● Prompt: Copy each line of the listing below word for word, without changing anything.

● Supplied material:
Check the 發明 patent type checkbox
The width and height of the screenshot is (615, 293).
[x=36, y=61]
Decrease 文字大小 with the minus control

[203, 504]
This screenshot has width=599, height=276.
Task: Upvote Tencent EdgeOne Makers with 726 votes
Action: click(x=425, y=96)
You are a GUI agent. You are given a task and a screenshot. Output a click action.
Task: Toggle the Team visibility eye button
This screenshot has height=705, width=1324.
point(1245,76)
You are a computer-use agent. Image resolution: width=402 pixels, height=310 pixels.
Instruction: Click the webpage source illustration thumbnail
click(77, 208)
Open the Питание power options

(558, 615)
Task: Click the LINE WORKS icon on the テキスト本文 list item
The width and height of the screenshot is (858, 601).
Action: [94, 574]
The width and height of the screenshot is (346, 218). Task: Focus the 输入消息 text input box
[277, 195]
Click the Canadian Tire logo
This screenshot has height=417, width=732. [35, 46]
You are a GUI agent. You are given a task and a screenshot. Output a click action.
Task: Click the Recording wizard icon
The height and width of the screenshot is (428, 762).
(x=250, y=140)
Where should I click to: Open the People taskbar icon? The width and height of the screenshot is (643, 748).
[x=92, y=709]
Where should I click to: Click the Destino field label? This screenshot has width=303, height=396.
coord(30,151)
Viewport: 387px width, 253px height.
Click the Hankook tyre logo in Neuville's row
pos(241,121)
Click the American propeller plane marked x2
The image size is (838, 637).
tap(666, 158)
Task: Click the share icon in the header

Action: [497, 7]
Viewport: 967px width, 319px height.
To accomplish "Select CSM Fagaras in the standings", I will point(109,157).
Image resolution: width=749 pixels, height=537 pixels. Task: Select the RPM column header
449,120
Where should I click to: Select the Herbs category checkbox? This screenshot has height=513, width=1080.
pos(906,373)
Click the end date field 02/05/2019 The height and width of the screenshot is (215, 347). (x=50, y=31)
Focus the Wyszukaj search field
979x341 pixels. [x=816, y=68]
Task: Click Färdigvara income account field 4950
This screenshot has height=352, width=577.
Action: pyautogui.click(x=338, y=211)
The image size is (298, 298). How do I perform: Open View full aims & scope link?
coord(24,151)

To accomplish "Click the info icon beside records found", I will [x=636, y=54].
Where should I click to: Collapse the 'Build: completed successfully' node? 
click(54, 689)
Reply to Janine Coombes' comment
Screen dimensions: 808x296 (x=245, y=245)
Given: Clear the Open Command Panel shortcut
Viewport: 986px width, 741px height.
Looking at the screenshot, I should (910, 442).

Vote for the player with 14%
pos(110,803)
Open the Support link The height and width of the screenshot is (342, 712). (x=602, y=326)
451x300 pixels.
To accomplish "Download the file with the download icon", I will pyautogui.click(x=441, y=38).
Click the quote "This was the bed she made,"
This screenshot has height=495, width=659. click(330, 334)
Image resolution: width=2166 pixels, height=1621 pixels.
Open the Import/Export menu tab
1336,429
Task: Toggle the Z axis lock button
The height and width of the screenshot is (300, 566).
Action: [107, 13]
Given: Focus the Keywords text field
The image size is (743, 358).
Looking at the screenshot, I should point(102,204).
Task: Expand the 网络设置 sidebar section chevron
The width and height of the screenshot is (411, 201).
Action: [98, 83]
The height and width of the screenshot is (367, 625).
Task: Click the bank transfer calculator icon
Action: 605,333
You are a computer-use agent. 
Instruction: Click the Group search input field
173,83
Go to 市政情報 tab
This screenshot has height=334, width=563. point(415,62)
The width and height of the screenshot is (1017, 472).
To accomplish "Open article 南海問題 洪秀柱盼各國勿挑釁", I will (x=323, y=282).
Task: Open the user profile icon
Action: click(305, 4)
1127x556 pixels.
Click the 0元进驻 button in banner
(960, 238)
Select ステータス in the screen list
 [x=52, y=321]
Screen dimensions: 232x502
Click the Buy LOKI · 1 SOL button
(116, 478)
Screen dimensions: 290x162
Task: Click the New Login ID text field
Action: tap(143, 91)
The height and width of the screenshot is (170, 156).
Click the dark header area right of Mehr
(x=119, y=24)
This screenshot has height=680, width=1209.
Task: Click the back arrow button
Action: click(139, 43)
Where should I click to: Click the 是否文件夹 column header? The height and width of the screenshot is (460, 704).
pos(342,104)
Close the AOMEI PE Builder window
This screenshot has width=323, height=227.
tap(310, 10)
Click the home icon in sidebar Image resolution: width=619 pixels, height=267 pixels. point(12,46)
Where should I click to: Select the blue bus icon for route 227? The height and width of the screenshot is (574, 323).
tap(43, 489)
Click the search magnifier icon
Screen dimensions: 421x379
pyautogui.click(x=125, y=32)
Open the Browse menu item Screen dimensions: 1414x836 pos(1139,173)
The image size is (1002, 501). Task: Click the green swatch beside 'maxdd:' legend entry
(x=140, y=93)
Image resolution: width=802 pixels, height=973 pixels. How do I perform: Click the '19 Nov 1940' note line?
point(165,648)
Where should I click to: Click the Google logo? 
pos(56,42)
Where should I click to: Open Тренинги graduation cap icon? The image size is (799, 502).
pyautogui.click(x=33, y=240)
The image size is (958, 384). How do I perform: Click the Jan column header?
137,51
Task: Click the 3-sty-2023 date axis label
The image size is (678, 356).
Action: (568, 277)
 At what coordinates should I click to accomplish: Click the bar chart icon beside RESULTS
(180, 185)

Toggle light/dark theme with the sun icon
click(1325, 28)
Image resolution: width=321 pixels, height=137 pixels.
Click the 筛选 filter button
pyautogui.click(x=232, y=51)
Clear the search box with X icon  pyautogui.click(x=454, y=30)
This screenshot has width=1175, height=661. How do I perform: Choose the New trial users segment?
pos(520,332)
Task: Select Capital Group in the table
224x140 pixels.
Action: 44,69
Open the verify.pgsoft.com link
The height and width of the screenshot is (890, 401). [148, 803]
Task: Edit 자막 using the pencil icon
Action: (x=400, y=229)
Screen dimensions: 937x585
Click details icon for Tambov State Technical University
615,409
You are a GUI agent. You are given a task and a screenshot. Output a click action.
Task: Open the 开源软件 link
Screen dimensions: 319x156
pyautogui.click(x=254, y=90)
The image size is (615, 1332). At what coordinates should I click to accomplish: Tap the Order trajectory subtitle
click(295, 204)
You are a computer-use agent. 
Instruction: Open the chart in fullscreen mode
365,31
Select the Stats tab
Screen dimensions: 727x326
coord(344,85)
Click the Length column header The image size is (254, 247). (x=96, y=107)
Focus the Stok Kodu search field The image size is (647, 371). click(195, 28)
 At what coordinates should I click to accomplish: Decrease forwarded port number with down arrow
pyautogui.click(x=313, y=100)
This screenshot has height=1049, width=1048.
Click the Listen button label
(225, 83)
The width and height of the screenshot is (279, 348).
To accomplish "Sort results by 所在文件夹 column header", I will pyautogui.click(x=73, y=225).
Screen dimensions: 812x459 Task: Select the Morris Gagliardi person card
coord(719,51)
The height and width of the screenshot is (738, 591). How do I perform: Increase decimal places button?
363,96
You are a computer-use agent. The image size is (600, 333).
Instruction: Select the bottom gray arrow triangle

● The output:
Check the 發明 patent type checkbox
The width and height of the screenshot is (615, 293).
[x=36, y=61]
Decrease 文字大小 with the minus control

[203, 504]
This screenshot has width=599, height=276.
Task: Upvote Tencent EdgeOne Makers with 726 votes
Action: click(x=425, y=96)
You are a GUI agent. You are given a task and a screenshot. Output a click action.
Task: Toggle the Team visibility eye button
This screenshot has height=705, width=1324.
point(1245,76)
You are a computer-use agent. Image resolution: width=402 pixels, height=310 pixels.
Instruction: Click the webpage source illustration thumbnail
click(77, 208)
Open the Питание power options

(558, 615)
Task: Click the LINE WORKS icon on the テキスト本文 list item
The width and height of the screenshot is (858, 601).
Action: [94, 574]
The width and height of the screenshot is (346, 218). Task: Focus the 输入消息 text input box
[277, 195]
Click the Canadian Tire logo
This screenshot has height=417, width=732. [35, 46]
You are a GUI agent. You are given a task and a screenshot. Output a click action.
Task: Click the Recording wizard icon
The height and width of the screenshot is (428, 762).
(x=250, y=140)
Where should I click to: Open the People taskbar icon? The width and height of the screenshot is (643, 748).
[x=92, y=709]
Where should I click to: Click the Destino field label? This screenshot has width=303, height=396.
coord(30,151)
Viewport: 387px width, 253px height.
Click the Hankook tyre logo in Neuville's row
pos(241,121)
Click the American propeller plane marked x2
The image size is (838, 637).
tap(666, 158)
Task: Click the share icon in the header

Action: [497, 7]
Viewport: 967px width, 319px height.
To accomplish "Select CSM Fagaras in the standings", I will point(109,157).
Image resolution: width=749 pixels, height=537 pixels. Task: Select the RPM column header
449,120
Where should I click to: Select the Herbs category checkbox? This screenshot has height=513, width=1080.
pos(906,373)
Click the end date field 02/05/2019 The height and width of the screenshot is (215, 347). (x=50, y=31)
Focus the Wyszukaj search field
979x341 pixels. [x=816, y=68]
Task: Click Färdigvara income account field 4950
This screenshot has height=352, width=577.
Action: pyautogui.click(x=338, y=211)
The image size is (298, 298). How do I perform: Open View full aims & scope link?
coord(24,151)

To accomplish "Click the info icon beside records found", I will [x=636, y=54].
Where should I click to: Collapse the 'Build: completed successfully' node? 
click(54, 689)
Reply to Janine Coombes' comment
Screen dimensions: 808x296 (x=245, y=245)
Given: Clear the Open Command Panel shortcut
Viewport: 986px width, 741px height.
Looking at the screenshot, I should (910, 442).

Vote for the player with 14%
pos(110,803)
Open the Support link The height and width of the screenshot is (342, 712). (x=602, y=326)
451x300 pixels.
To accomplish "Download the file with the download icon", I will pyautogui.click(x=441, y=38).
Click the quote "This was the bed she made,"
This screenshot has height=495, width=659. click(330, 334)
Image resolution: width=2166 pixels, height=1621 pixels.
Open the Import/Export menu tab
1336,429
Task: Toggle the Z axis lock button
The height and width of the screenshot is (300, 566).
Action: [107, 13]
Given: Focus the Keywords text field
The image size is (743, 358).
Looking at the screenshot, I should point(102,204).
Task: Expand the 网络设置 sidebar section chevron
The width and height of the screenshot is (411, 201).
Action: [98, 83]
The height and width of the screenshot is (367, 625).
Task: Click the bank transfer calculator icon
Action: 605,333
You are a computer-use agent. 
Instruction: Click the Group search input field
173,83
Go to 市政情報 tab
This screenshot has height=334, width=563. point(415,62)
The width and height of the screenshot is (1017, 472).
To accomplish "Open article 南海問題 洪秀柱盼各國勿挑釁", I will (x=323, y=282).
Task: Open the user profile icon
Action: click(305, 4)
1127x556 pixels.
Click the 0元进驻 button in banner
(960, 238)
Select ステータス in the screen list
 [x=52, y=321]
Screen dimensions: 232x502
Click the Buy LOKI · 1 SOL button
(116, 478)
Screen dimensions: 290x162
Task: Click the New Login ID text field
Action: tap(143, 91)
The height and width of the screenshot is (170, 156).
Click the dark header area right of Mehr
(x=119, y=24)
This screenshot has height=680, width=1209.
Task: Click the back arrow button
Action: click(139, 43)
Where should I click to: Click the 是否文件夹 column header? The height and width of the screenshot is (460, 704).
pos(342,104)
Close the AOMEI PE Builder window
This screenshot has width=323, height=227.
tap(310, 10)
Click the home icon in sidebar Image resolution: width=619 pixels, height=267 pixels. point(12,46)
Where should I click to: Select the blue bus icon for route 227? The height and width of the screenshot is (574, 323).
tap(43, 489)
Click the search magnifier icon
Screen dimensions: 421x379
pyautogui.click(x=125, y=32)
Open the Browse menu item Screen dimensions: 1414x836 pos(1139,173)
The image size is (1002, 501). Task: Click the green swatch beside 'maxdd:' legend entry
(x=140, y=93)
Image resolution: width=802 pixels, height=973 pixels. How do I perform: Click the '19 Nov 1940' note line?
point(165,648)
Where should I click to: Click the Google logo? 
pos(56,42)
Where should I click to: Open Тренинги graduation cap icon? The image size is (799, 502).
pyautogui.click(x=33, y=240)
The image size is (958, 384). How do I perform: Click the Jan column header?
137,51
Task: Click the 3-sty-2023 date axis label
The image size is (678, 356).
Action: (568, 277)
 At what coordinates should I click to accomplish: Click the bar chart icon beside RESULTS
(180, 185)

Toggle light/dark theme with the sun icon
click(1325, 28)
Image resolution: width=321 pixels, height=137 pixels.
Click the 筛选 filter button
pyautogui.click(x=232, y=51)
Clear the search box with X icon  pyautogui.click(x=454, y=30)
This screenshot has width=1175, height=661. How do I perform: Choose the New trial users segment?
pos(520,332)
Task: Select Capital Group in the table
224x140 pixels.
Action: 44,69
Open the verify.pgsoft.com link
The height and width of the screenshot is (890, 401). [148, 803]
Task: Edit 자막 using the pencil icon
Action: (x=400, y=229)
Screen dimensions: 937x585
Click details icon for Tambov State Technical University
615,409
You are a GUI agent. You are given a task and a screenshot. Output a click action.
Task: Open the 开源软件 link
Screen dimensions: 319x156
pyautogui.click(x=254, y=90)
The image size is (615, 1332). At what coordinates should I click to accomplish: Tap the Order trajectory subtitle
click(295, 204)
You are a computer-use agent. 
Instruction: Open the chart in fullscreen mode
365,31
Select the Stats tab
Screen dimensions: 727x326
coord(344,85)
Click the Length column header The image size is (254, 247). (x=96, y=107)
Focus the Stok Kodu search field The image size is (647, 371). click(195, 28)
 At what coordinates should I click to accomplish: Decrease forwarded port number with down arrow
pyautogui.click(x=313, y=100)
This screenshot has height=1049, width=1048.
Click the Listen button label
(225, 83)
The width and height of the screenshot is (279, 348).
To accomplish "Sort results by 所在文件夹 column header", I will pyautogui.click(x=73, y=225).
Screen dimensions: 812x459 Task: Select the Morris Gagliardi person card
coord(719,51)
The height and width of the screenshot is (738, 591). How do I perform: Increase decimal places button?
363,96
You are a computer-use agent. The image size is (600, 333).
Instruction: Select the bottom gray arrow triangle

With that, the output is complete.